Then of course you have Assam’s acting Governor Padmanabha Balakrishna Acharya who is equally in the dark about his constitutional obligations when he states in the course of a book launch function that “Hindustan is for Hindus”, and compounds his subsequent clarification by saying that while it was India’s duty to give “shelter to persecuted Hindus, Indian Muslims were free to go to Bangladesh or Pakistan ”.
The Narendra Modi-led NDA government which was in a tearing hurry to push out Governors appointed by the UPA government should now answer for the sin of appointing such blots to this constitutional office. Do these worthies engender confidence or are they part of the larger strategy of communal polarization in poll bound states?
And, of course, there is the Union human resources development minister (HRD),a lady herself, Smriti Irani, who says that in India women are not dictated what to wear, how to wear, when to meet, only to be rebuffed on the spot by the women in the audience. The lady who heads one of the most important ministries of the government is facing a court-directed enquiry into her educational qualifications.
The trial court has directed the Election Commission and the Delhi University to submit her educational qualification records. That has, however, not come in the way of her recommending 5,100 admissions to the Central Government run Kendriya Vidalayaya (KVs), or Central schools as these are known. This is an almost fourfold jump from the quota levels of her predecessors. Is this how corruption is sought to be weeded out, or is the culture of patronage being further reinforced?
After sermons and admonishments on what to eat and what to wear being proffered to Hindu women, another exalted religious head has now taken it further up. If the forced policing of girls and women by Hindu hardliner groups from time to time was not enough ,BJP MP Sakshi Maharaj had wanted every Hindu woman to produce at least four children. Not that the world’s second most highly populated country needs any goading.
Now, however, the Sabrimala temple authorities have gone on record to bar entry of women to the temple until a way is found to check out and ensure that menstruating women do not enter the temple.

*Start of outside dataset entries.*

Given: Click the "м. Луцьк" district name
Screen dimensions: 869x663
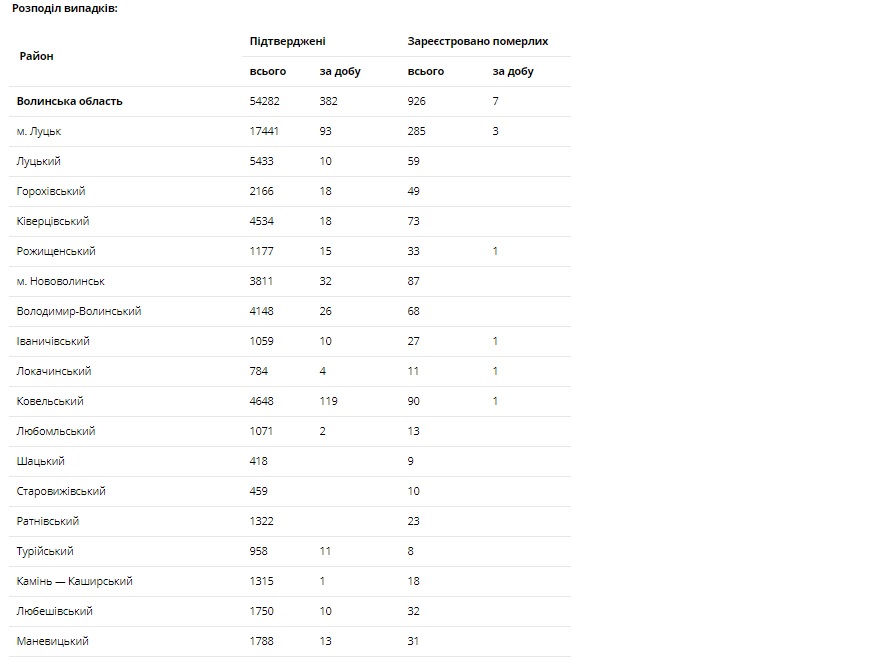Looking at the screenshot, I should [x=39, y=131].
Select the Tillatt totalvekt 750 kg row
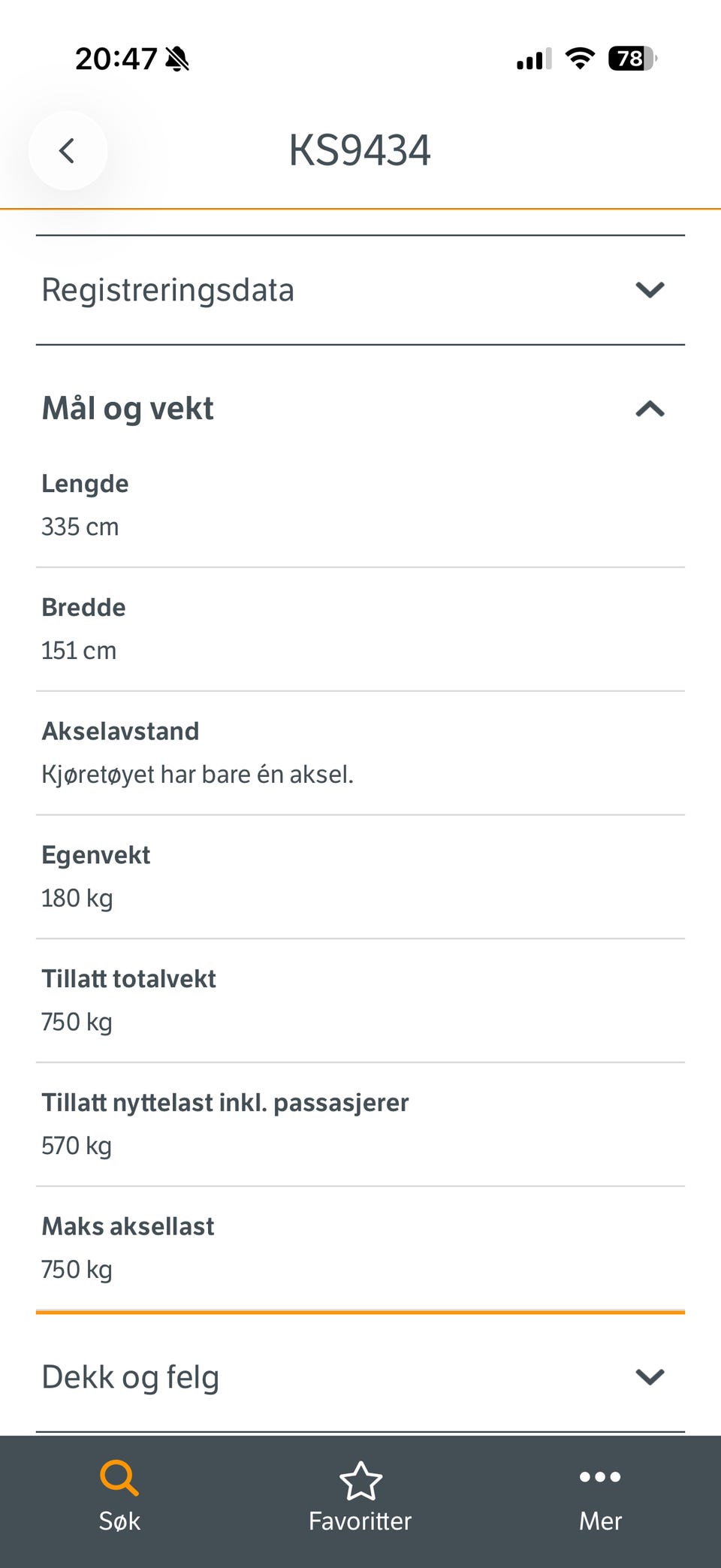Viewport: 721px width, 1568px height. click(x=360, y=1001)
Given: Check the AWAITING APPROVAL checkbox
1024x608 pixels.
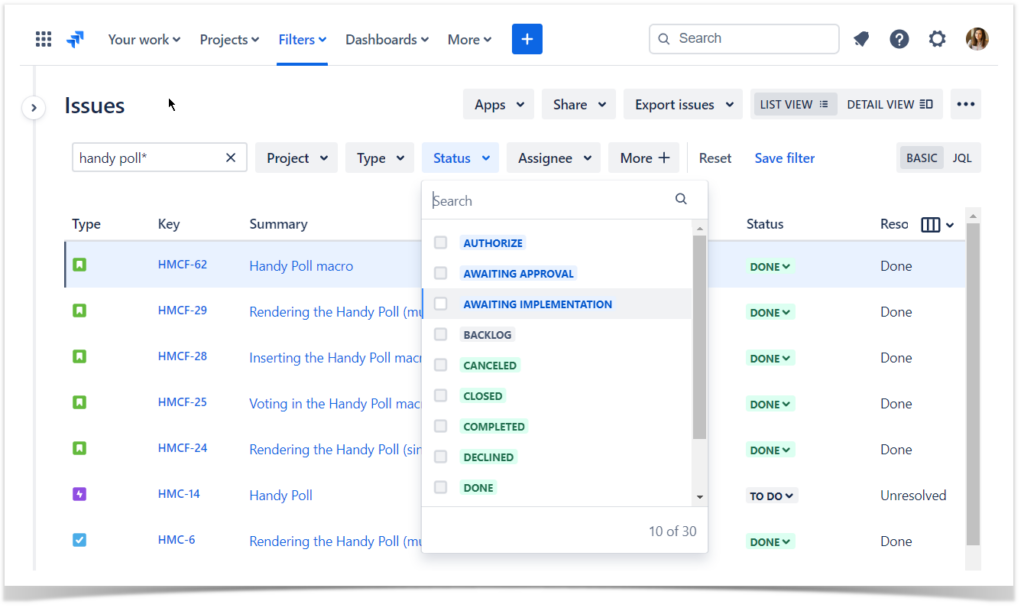Looking at the screenshot, I should click(x=440, y=273).
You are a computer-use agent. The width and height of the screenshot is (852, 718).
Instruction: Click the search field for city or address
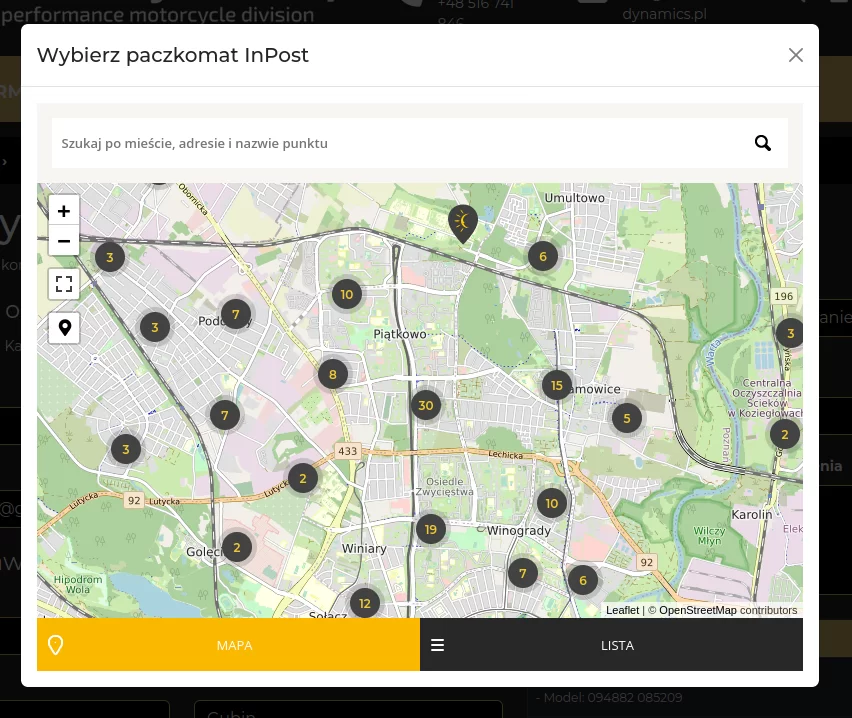click(400, 143)
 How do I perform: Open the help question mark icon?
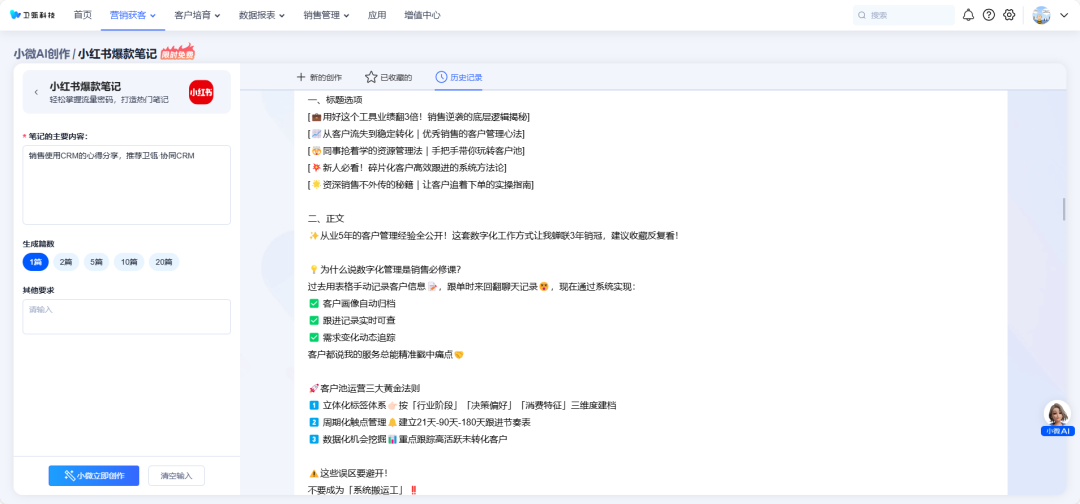point(989,15)
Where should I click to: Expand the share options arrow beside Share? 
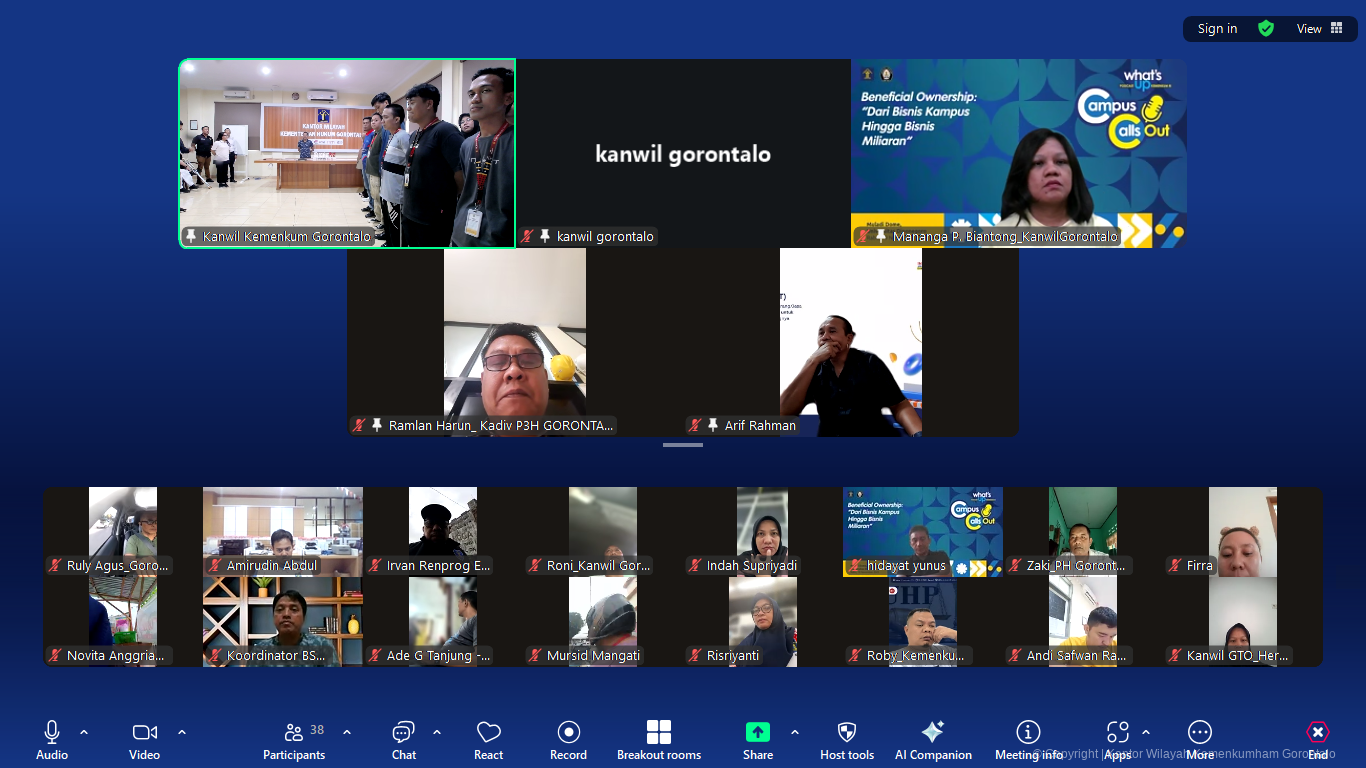[x=795, y=732]
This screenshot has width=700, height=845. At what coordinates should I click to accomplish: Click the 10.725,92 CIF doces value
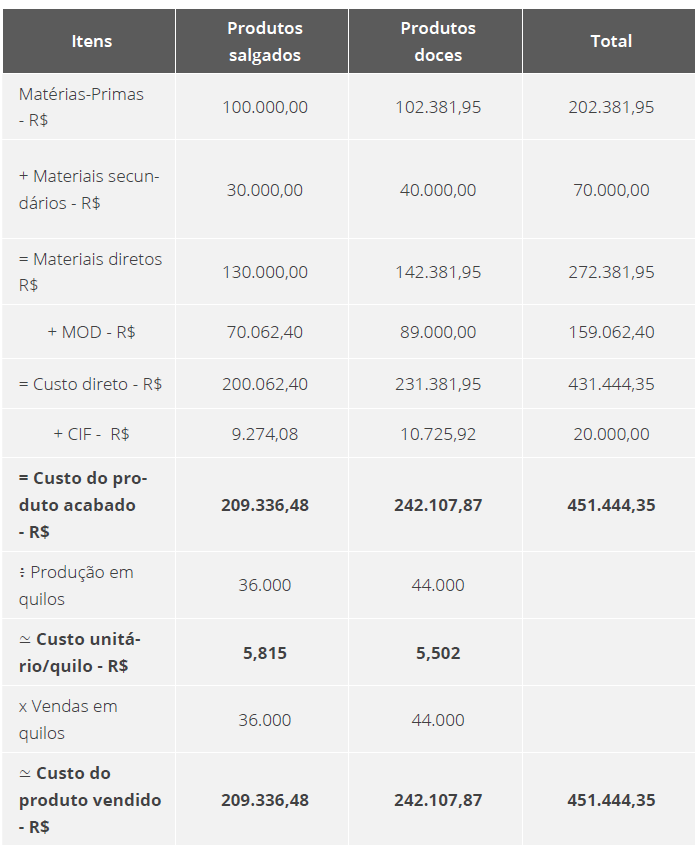click(438, 434)
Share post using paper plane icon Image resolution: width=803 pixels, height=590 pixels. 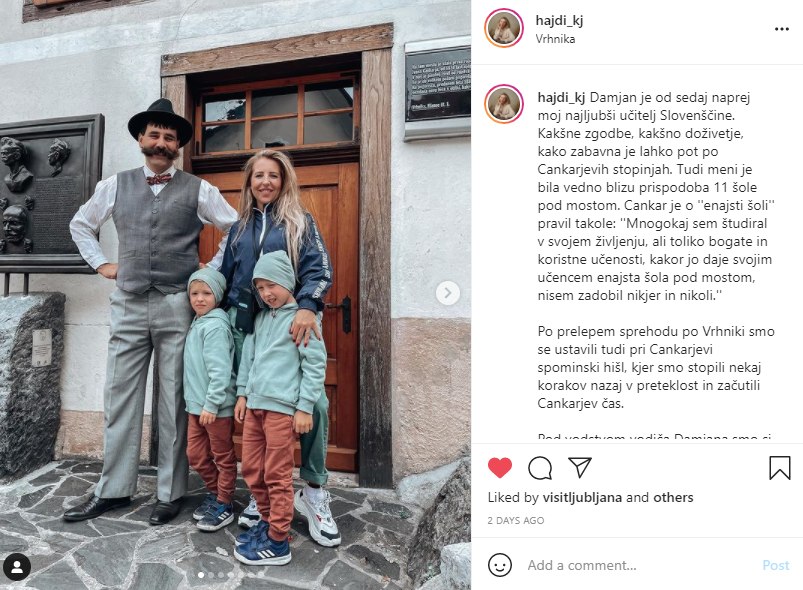[580, 467]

This has stirred up a hornet’s nest with women up in arms and countering it with a’ happy to bleed’ campaign in retaliation.
Already the Somnath temple in Gujarat was barred to non-Hindus, except with prior permission. Interestingly, former BJP chief minister Keshubhai Patel is the chairman of the Somnath Trust which has both LK Advani and Prime Minister Narendra Modi as its members.
The Kashi Vishwanath temple in Varanasi has, nevertheless, decided to be a little more generous. Foreign women tourists in short western clothing will now be asked to wear saris before entering the sanctum sanctorum, according to an order by the temple trust. The foreign women who generally wear knee length dresses will be advised to take a sari which will be provided free. They can drape it around while entering ,then return or keep it,as they wish. This decision has been taken after a discussion with official authorities, it is said.
If religion turns culturally dogmatic, inspiring entertainment is what one was most likely to turn to. Pahlaj Nihalani, the freshly laundered Censor Board chief has ideas of his own both in terms of the use of his official scissors as well as the type of publicity the Prime Minister needs. So you have a restrained James Bond who kisses less in pursuit of indigenous ‘sanskars’ in the latest flick, “Spectre”.
He now decides the precise moment when the kiss turns from patriotic red to prurient blue. He also decides on the eulogy to the Prime Minister that is being shown alongside the hit Salman Khan starrer “Prem Ratan Dhan Payo”, that the information and broadcasting ministry has its own ideas on the subject is a different matter altogether.
But then, this has not stopped Nihalani from deciding to go to ’war’ against the students of the country’s premier film school, the Film and Television Institute of India, (FTII), Pune. The government is doing no better either .The way these students were treated at the International Film Festival in Goa where they were denied permission to attend , picked up and thrashed by the police speaks of the mindset of the government. Fall in line or get crushed.
Finance minister Arun Jaitley, who has held countless briefings when preventing Parliament from functioning for interminably long periods and justifying it when he was the Leader of the Opposition during UPA rule, has the temerity to say that the students were spoiling the image of the country. And what was he doing then? The entire attitude of the Modi government against the children smacks of arrogance and defines the difference between the Atal Bihari Vajpayee-led NDA and the present one.
And while on this comes news that the Centre has proposed draft guidelines to all states suggesting that Scheduled Caste or Scheduled Tribe status of a person be indicated in his birth certificate and caste certificates as early as class eighth itself! Branding propaganda only adds to prejudices!
---
*Senior Gandhinagar-based journalist based in Gandhinagar. Blog: http://wordsmithsandnewsplumbers.blogspot.in/

Comments

TRENDING

When democracy becomes a performance: The Tibetan exile experience

By Tseten Lhundup*  I was born in Bylakuppe, one of the largest Tibetan settlements in southern India. From childhood, I grew up in simple barracks, along muddy roads, and in fields with limited resources. Over the years, I have watched our democratic system slowly erode. Observing the recent budget session of the 17th Tibetan Parliament-in-Exile, these “democratic procedures” appear grand and orderly on the surface, yet in reality they amount to little more than empty formalities. The parliamentarians seem largely disconnected from the everyday struggles faced by ordinary exiled Tibetans like us.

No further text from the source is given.